ただ…いきなりで、私だけが納得できないだけなのだ。
困ったように眉を下げるジェニアリーさんはハーブティーを啜ると、落ち着いた声で話しかけてきた。
「ん〜……りおん。 貴女は、何においても心から信じられるような…そんな存在はいないのかしら?」
「え…それは……」
言われて考えてみる。
身近な人にそういう人がいるかどうか考えた…クラスメート、部活仲間、教師…仲間として考えられるけど疑ってしまえば、信じられるかどうかわからない。
両親は…親は信じられる…だけど親子というある種の距離感にあって、何においても心から信じられる、となるとちょっと違うような気がする…それはきっとジェニアリーさんが言いたい事はそれじゃない。

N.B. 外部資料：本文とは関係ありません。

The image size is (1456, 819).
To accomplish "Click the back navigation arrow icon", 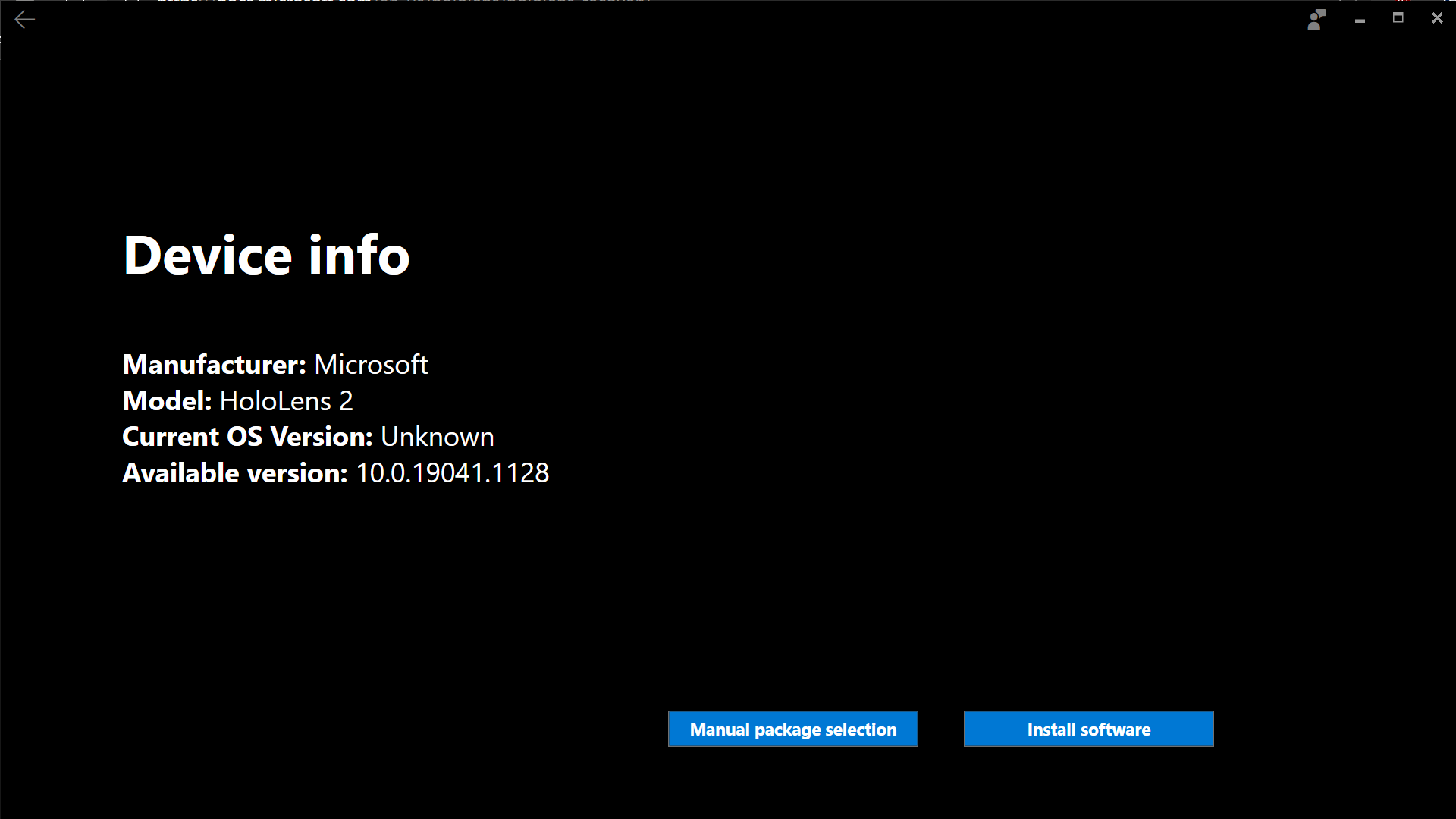I will click(x=24, y=18).
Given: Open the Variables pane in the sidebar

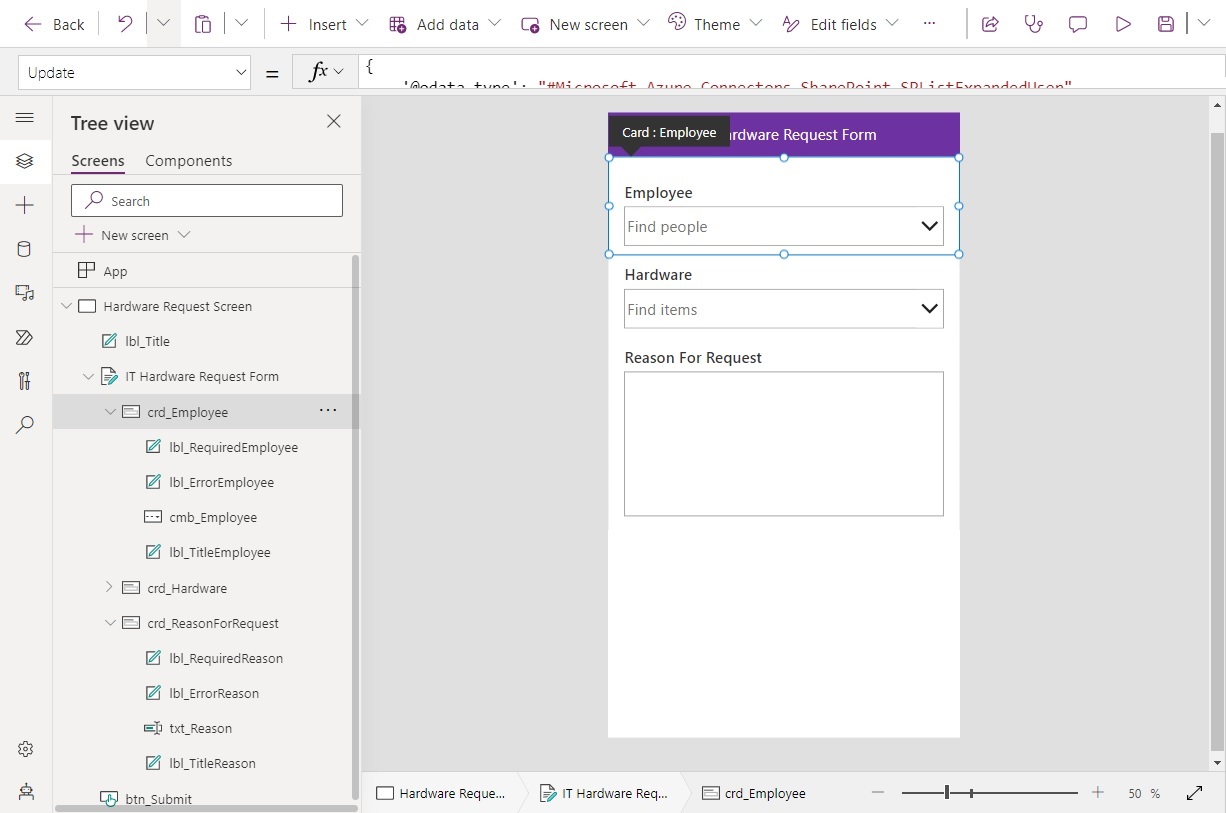Looking at the screenshot, I should click(x=25, y=381).
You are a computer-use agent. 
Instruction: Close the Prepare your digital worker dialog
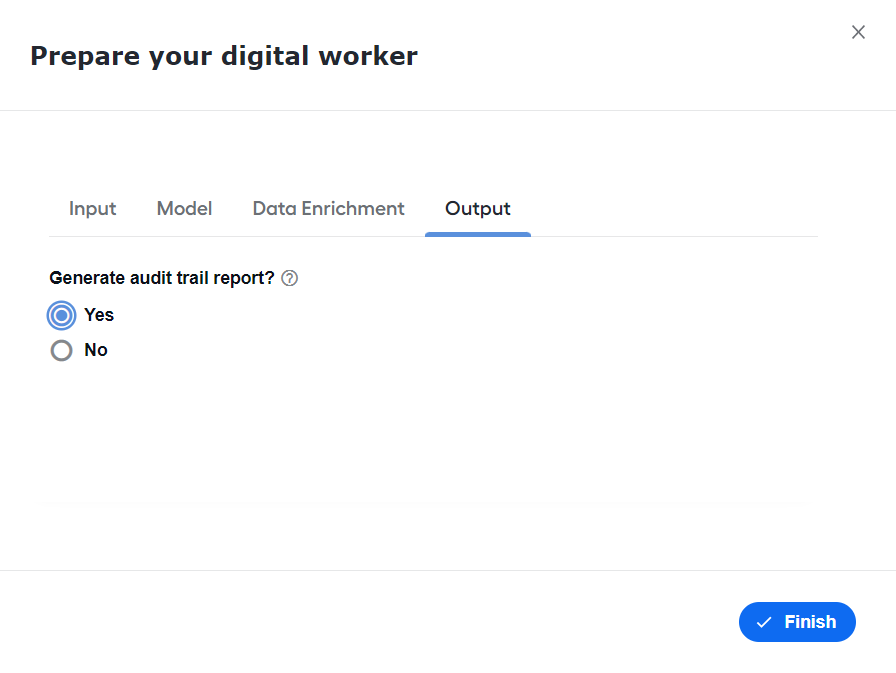(858, 32)
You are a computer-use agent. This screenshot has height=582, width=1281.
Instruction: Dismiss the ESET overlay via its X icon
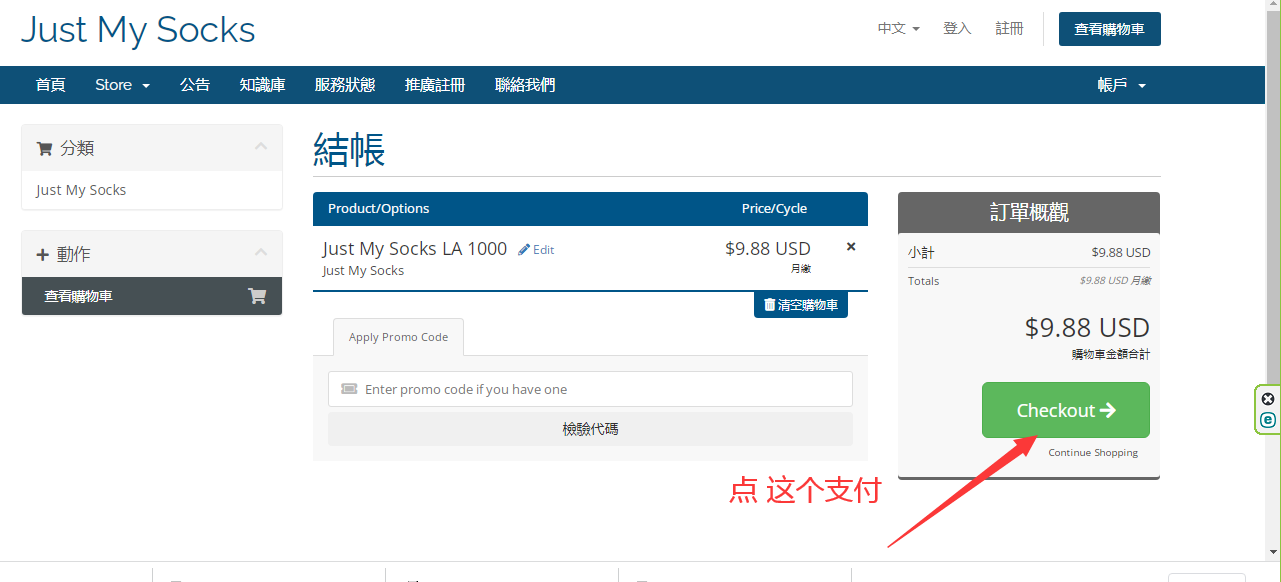coord(1266,398)
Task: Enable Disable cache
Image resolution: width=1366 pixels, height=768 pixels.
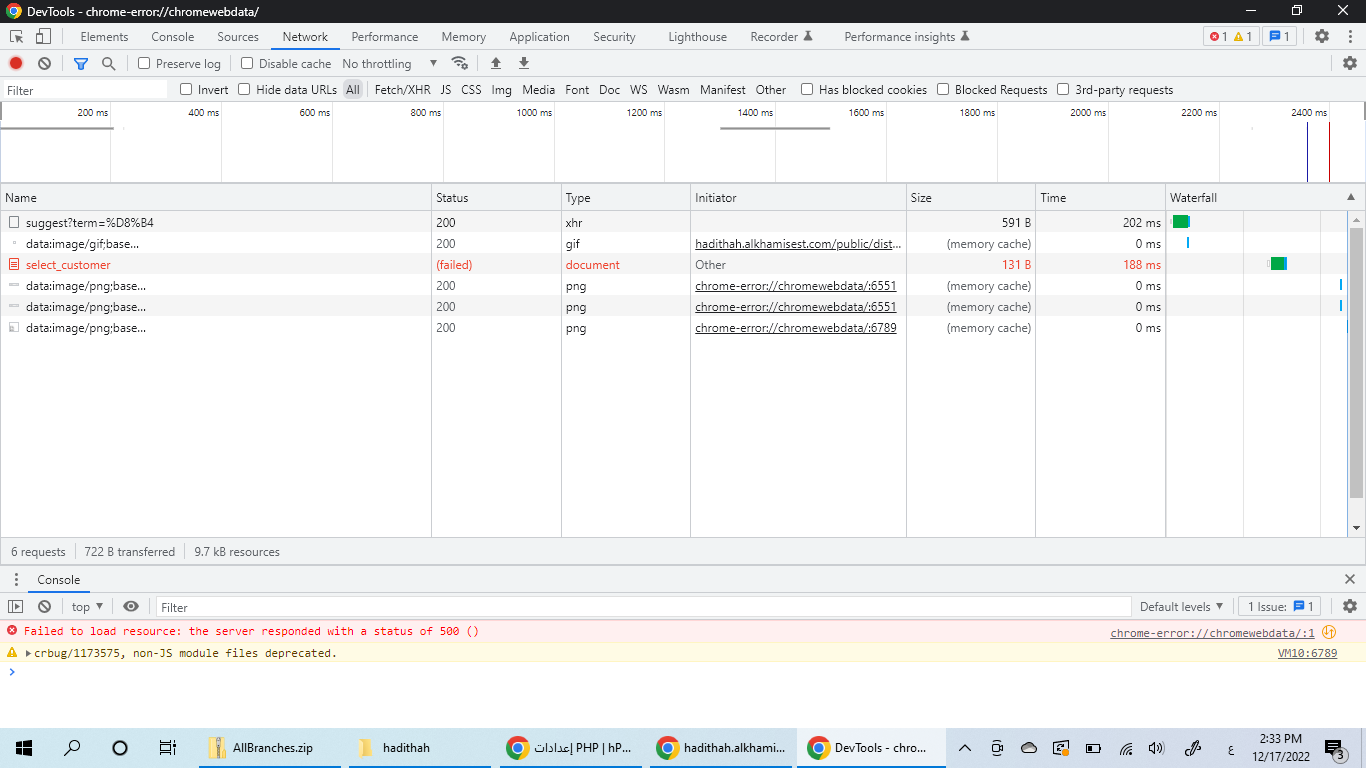Action: click(x=245, y=63)
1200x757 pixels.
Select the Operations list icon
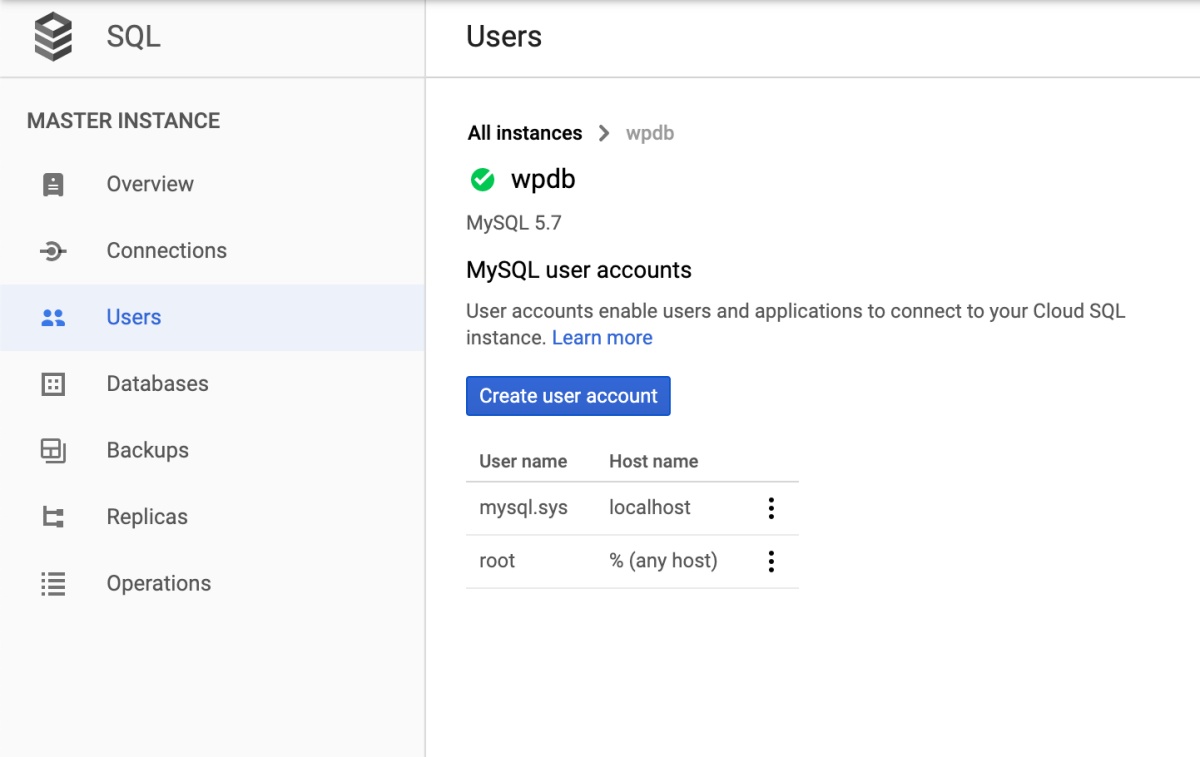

盲目的にじゃない、義務感でもない、連帯感でもない…それはきっと、他人同士でありながらもとても近くて信頼を寄せて、バカをしても、エッチな事をしていても、何か過ちを犯したとしても、それを許して信じられるような人……そう信じられる幼馴染、だ……。
私の脳裏で顔が浮かんだ。
慣れ親しんだ幼馴染の表情が浮かんで……私の顔が赤くなった。
「ア……アキラ…君……///」
何という事だろう。
大切と言えば大切な、好きだと思っていた幼馴染に対する気持ちを強く強く自覚してしまっている。
答えたはいいが、気恥ずかしくなって私は両頬に手を覆って視線を逸らした。